--- Provided data Enclosed Below ---

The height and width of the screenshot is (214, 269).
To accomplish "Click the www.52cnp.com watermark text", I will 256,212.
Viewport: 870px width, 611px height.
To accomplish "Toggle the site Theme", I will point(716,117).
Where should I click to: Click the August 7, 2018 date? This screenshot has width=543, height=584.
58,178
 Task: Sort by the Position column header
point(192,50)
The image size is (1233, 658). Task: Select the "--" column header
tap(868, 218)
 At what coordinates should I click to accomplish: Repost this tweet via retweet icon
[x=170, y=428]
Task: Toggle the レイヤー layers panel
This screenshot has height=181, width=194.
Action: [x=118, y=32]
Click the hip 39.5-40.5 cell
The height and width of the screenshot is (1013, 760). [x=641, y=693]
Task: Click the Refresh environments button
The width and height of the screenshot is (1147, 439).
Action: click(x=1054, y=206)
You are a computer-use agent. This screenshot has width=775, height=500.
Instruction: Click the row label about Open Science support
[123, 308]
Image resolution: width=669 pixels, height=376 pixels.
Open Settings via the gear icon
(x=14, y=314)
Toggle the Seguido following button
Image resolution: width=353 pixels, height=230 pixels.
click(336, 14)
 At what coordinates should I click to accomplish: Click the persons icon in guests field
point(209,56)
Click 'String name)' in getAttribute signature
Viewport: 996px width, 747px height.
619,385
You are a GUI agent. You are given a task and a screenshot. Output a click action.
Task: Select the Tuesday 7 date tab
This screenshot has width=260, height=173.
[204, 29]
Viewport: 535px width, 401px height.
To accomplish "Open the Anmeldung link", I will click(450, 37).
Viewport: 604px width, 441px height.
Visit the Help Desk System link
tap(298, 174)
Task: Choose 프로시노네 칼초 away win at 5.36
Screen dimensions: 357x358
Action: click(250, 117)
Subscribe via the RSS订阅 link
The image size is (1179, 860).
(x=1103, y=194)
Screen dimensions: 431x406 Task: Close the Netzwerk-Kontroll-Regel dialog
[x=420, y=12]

--- End of Enclosed Provided data ---

What the task asks:
What you return must be the entries, given again word for word.

Answer space:
The height and width of the screenshot is (214, 269).
To accomplish "Click the www.52cnp.com watermark text", I will 256,212.
Viewport: 870px width, 611px height.
To accomplish "Toggle the site Theme", I will point(716,117).
Where should I click to: Click the August 7, 2018 date? This screenshot has width=543, height=584.
58,178
 Task: Sort by the Position column header
point(192,50)
The image size is (1233, 658). Task: Select the "--" column header
tap(868, 218)
 At what coordinates should I click to accomplish: Repost this tweet via retweet icon
[x=170, y=428]
Task: Toggle the レイヤー layers panel
This screenshot has height=181, width=194.
Action: [x=118, y=32]
Click the hip 39.5-40.5 cell
The height and width of the screenshot is (1013, 760). [x=641, y=693]
Task: Click the Refresh environments button
The width and height of the screenshot is (1147, 439).
Action: click(x=1054, y=206)
You are a computer-use agent. This screenshot has width=775, height=500.
Instruction: Click the row label about Open Science support
[123, 308]
Image resolution: width=669 pixels, height=376 pixels.
Open Settings via the gear icon
(x=14, y=314)
Toggle the Seguido following button
Image resolution: width=353 pixels, height=230 pixels.
click(336, 14)
 At what coordinates should I click to accomplish: Click the persons icon in guests field
point(209,56)
Click 'String name)' in getAttribute signature
Viewport: 996px width, 747px height.
619,385
You are a GUI agent. You are given a task and a screenshot. Output a click action.
Task: Select the Tuesday 7 date tab
This screenshot has width=260, height=173.
[204, 29]
Viewport: 535px width, 401px height.
To accomplish "Open the Anmeldung link", I will click(450, 37).
Viewport: 604px width, 441px height.
Visit the Help Desk System link
tap(298, 174)
Task: Choose 프로시노네 칼초 away win at 5.36
Screen dimensions: 357x358
Action: click(250, 117)
Subscribe via the RSS订阅 link
The image size is (1179, 860).
(x=1103, y=194)
Screen dimensions: 431x406 Task: Close the Netzwerk-Kontroll-Regel dialog
[x=420, y=12]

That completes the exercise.